What you need to do:
Write out the stretch of the methane conversion text from "The studies performed" through "acetylene approached 100%.", copying it exactly.

Provided text:
· · · ·

The studies performed by Kang et al.[130] demonstrated that the type of inert gas (argon or nitrogen, particularly its temperature and energy) used for plasma generation does not influence the conversion of methane, but does influence the selectivity to acetylene. In the presence of nitrogen, the selectivity to acetylene was 60 – 70%, whereas when argon was used, this value increased to 70 – 80%. An important aspect is the separation of reaction products, especially the recovery of argon for reuse. If hydrogen was introduced in the discharge gas, the use of nitrogen becomes more efficient. When the hydrogen content in the discharge gas was 15 vol.%, the selectivity to acetylene approached 100%.
The use of pure hydrogen as a plasma-forming gas significantly increases[101] the efficiency of plasma-chemical conversion of methane to acetylene by reducing specific energy consumption from 12.1 to 10.2 kWh per kg of C2H2. The improved efficiency is achieved not only due to the change in the gas composition, but also due to modification of the reactor design, which includes the injection of methane in two streams. A (smaller) portion of methane becomes a part of the plasma gas, whereas the larger part is fed to the arc root, with electrodes being arranged in such a way that the arc in the reactor is directed from top to bottom. As a result, the authors distinguished two zones of reaction: the arc zone and the jet zone (Fig. 10). In the arc zone, high temperature is established, which results in acetylene decomposition to give carbon and hydrogen. Hydrogen plays a dual role in this zone: it maintains the arc stability and prevents acetylene degradation into carbon and hydrogen by shifting the equilibrium of the reaction. In the other zone, the temperature is markedly lower, and carbon is not formed.

· · · ·

Recorded data:
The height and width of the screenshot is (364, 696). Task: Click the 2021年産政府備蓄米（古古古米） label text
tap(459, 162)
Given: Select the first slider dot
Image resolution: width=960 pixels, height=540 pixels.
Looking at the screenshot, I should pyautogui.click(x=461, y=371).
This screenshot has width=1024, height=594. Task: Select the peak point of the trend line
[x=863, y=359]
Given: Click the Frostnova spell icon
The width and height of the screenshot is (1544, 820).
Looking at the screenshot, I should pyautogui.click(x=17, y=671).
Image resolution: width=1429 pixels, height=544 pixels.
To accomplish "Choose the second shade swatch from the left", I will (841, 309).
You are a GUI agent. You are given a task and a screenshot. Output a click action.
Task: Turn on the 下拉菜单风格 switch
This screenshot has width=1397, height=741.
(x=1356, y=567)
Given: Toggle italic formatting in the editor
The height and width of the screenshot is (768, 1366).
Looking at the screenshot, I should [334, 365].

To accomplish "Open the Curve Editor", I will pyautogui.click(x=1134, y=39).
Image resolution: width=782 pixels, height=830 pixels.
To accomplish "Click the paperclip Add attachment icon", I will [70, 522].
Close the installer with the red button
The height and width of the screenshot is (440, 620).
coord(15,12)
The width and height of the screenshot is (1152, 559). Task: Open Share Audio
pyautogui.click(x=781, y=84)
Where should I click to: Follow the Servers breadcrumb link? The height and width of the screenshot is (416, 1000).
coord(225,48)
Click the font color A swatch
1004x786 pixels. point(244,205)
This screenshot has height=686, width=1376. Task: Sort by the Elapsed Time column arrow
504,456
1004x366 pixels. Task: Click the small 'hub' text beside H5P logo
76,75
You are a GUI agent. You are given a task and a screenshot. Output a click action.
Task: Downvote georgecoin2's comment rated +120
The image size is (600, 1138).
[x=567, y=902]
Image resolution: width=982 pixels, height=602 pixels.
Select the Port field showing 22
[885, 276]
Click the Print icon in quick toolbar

· · · ·

Written response:
The studies performed by Kang et al.[130] demonstrated that the type of inert gas (argon or nitrogen, particularly its temperature and energy) used for plasma generation does not influence the conversion of methane, but does influence the selectivity to acetylene. In the presence of nitrogen, the selectivity to acetylene was 60 – 70%, whereas when argon was used, this value increased to 70 – 80%. An important aspect is the separation of reaction products, especially the recovery of argon for reuse. If hydrogen was introduced in the discharge gas, the use of nitrogen becomes more efficient. When the hydrogen content in the discharge gas was 15 vol.%, the selectivity to acetylene approached 100%.